Sinop was named after the Russian victory in the Battle of Sinop in 1853. She was built by the Russian Steam Navigation Company (RoPIT) at Sevastopol. She was laid down in late June 1883, launched on 1 June 1887, and completed in 1889. Sinop began her trials in the middle of 1889 and she had a boiler accident the following year that killed eight and severely burned 10 more. Her machinery was upgraded between 1899 and May 1904 with 20 new Belleville water-tube boilers, but the ship suffered a boiler explosion in 1903 that left seven sailors badly burned. Plans for a radical reconstruction were made to be done while she was docked for replacement boilers. It involved cutting her down by one deck and replacing her armament with two twin-gun turrets equipped with 12-inch 40-caliber guns and ten 6-inch 45-caliber guns between the turrets in an armored citadel that used Krupp armor. However, this proved to be too expensive and was cancelled.
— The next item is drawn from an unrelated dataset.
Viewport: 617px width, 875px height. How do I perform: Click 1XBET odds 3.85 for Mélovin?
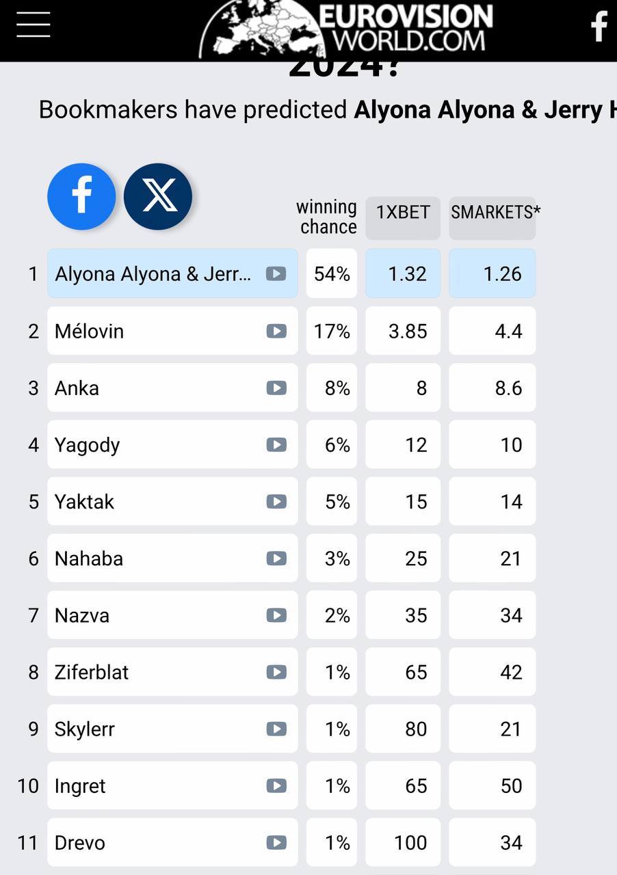(x=403, y=332)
Sinop participated in the pursuit of the mutinous battleship in June 1905 and towed her back to Sevastopol from Constanța, Romania. In 1907 the Naval General Staff made a proposal for a radical reconstruction that was similar to the proposals to reconstruct her and her sister made before the Russo-Japanese War. This involved cutting her down by one deck and replacing her armament with two twin-gun turrets equipped with 12-inch 40-caliber guns and her compound armor replaced by Krupp armor. This new proposal differed from the older one in that eight 120 mm guns replaced the ten 6-inch guns originally planned. This was also rejected as she still would have lacked the speed to stay with the main fleet and her armor was too obsolete to withstand modern high-explosive shell fire.

She was converted to a gunnery training ship in 1910 and had four 6-inch 45-caliber guns installed on her upper deck. Sinops 12-inch guns were removed in 1912 and she received four single 203 mm 50-caliber guns in turrets that were also mounted on the upper deck. The ship's original 6-inch 35-caliber guns were replaced with 45-caliber guns and two more were added in the Admiral's salon. Two more 47-mm guns were also added as were four machine guns. Her torpedo tubes were removed and Sinop also received a central fire control station. She spent World War I as a guardship at Sevastopol.
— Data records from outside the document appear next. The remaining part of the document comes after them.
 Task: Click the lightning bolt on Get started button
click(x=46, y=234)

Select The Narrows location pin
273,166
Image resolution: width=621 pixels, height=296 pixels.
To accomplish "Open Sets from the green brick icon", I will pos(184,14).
Sinop was refitted in Nikolaev with torpedo bulges to serve as 'mine-bumpers' in 1916 to allow her to lead other ships into the mined waters of the Bosphorus, but the operation was later cancelled. She was captured by the Germans in April 1918 in Sevastopol and was handed over to the Allies in November 1918. The British sabotaged her engines on 25 April 1919 as they abandoned the Whites to prevent any use by the advancing Bolsheviks. Sinop therefore remained at Sevastopol for the duration of the Russian Civil War, being captured by both sides as they occupied the city in turn, but was then abandoned by Wrangel's fleet when it evacuated the Crimea in 1920. Although Russian archives say that Sinop was gradually scrapped from 1922, an underwater expedition under the leadership of Robert Ballard found a wreck that has been tentatively identified as Sinop upside down off not far from Sevastopol.